SUPPLIED INFORMATION START
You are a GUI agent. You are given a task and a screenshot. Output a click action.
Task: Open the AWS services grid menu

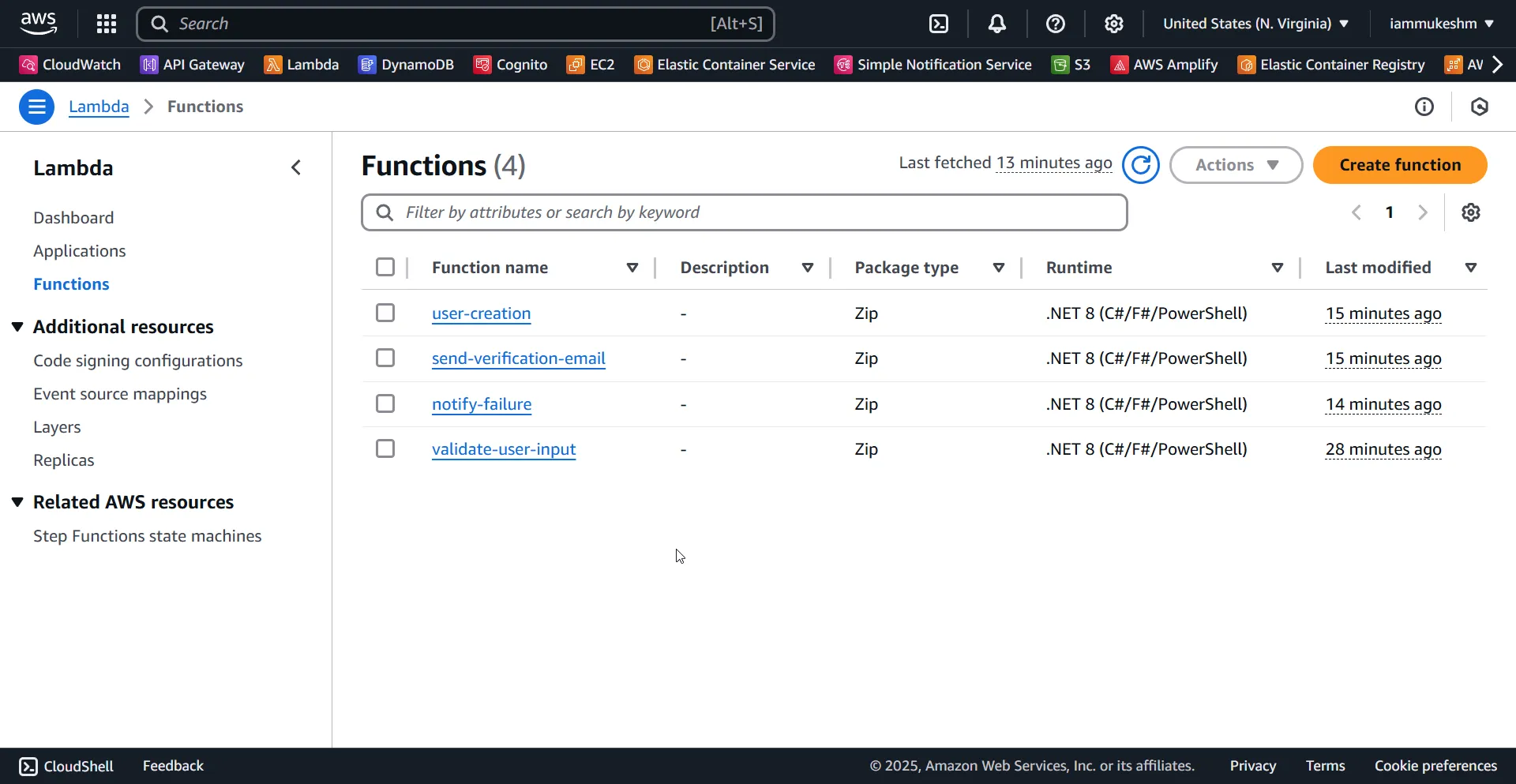point(107,24)
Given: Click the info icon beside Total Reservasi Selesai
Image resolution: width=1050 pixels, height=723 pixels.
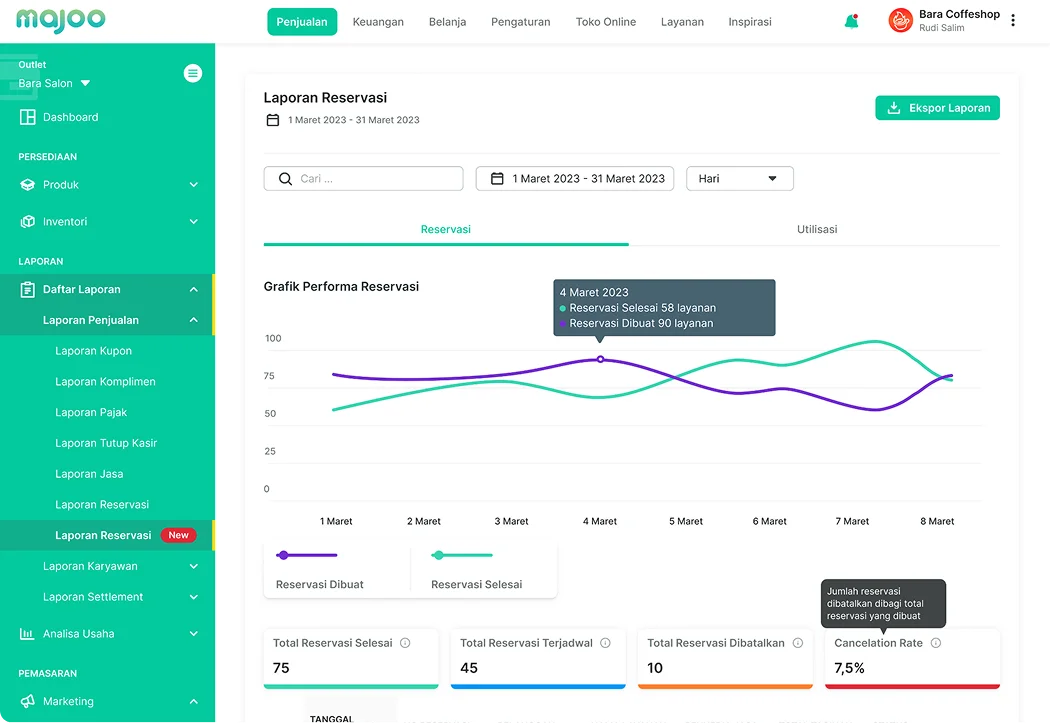Looking at the screenshot, I should point(405,643).
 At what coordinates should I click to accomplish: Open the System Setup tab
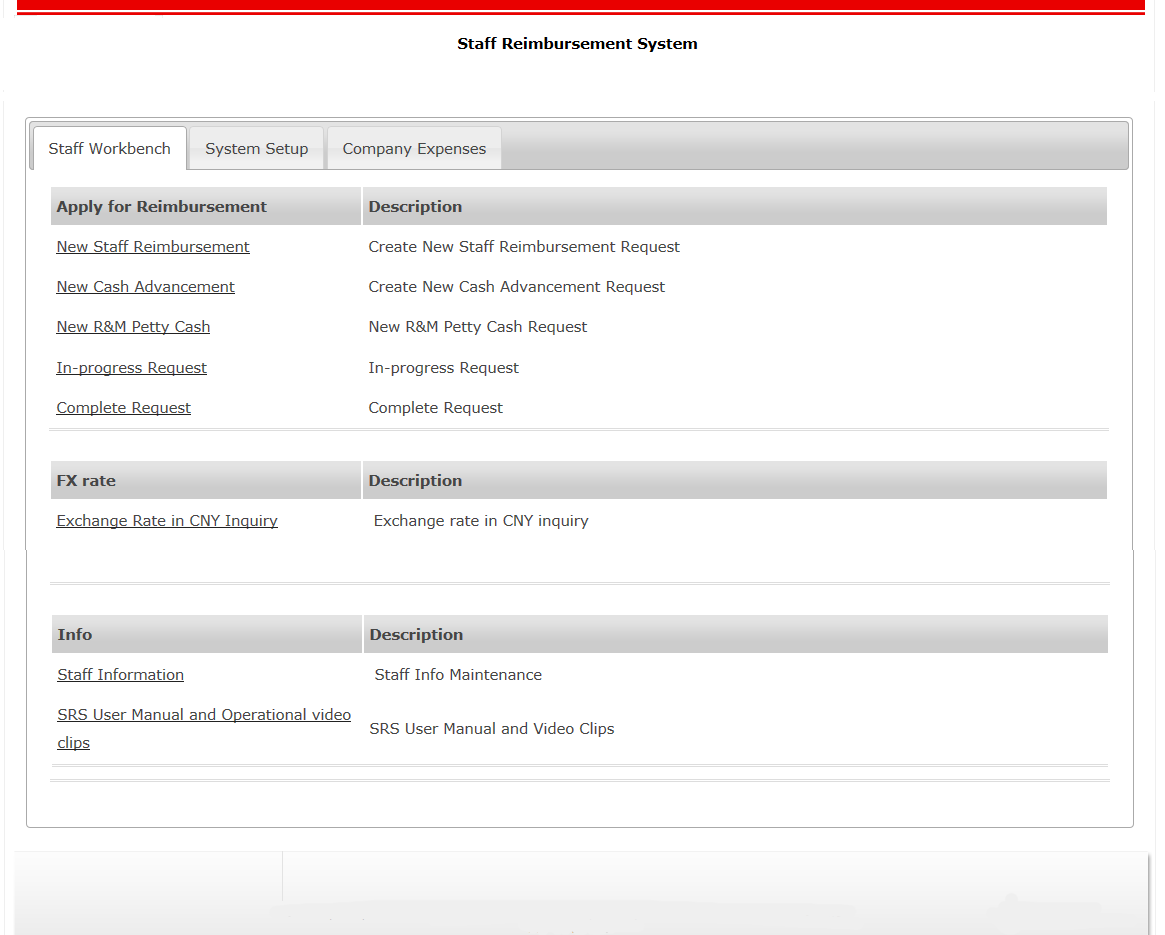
SUPPLIED INFORMATION END
* [ASSIGNMENT]
All lines from the one that contains "Task: Open the AWS services grid menu" through the last line of the data should be retyped exactly, with the pictures left out.

* [RESULT FOR THIS TASK]
Task: Open the AWS services grid menu

point(107,24)
Given: Click the info icon beside Total Reservasi Selesai
Image resolution: width=1050 pixels, height=723 pixels.
Looking at the screenshot, I should point(405,643).
 At what coordinates should I click to accomplish: Open the System Setup tab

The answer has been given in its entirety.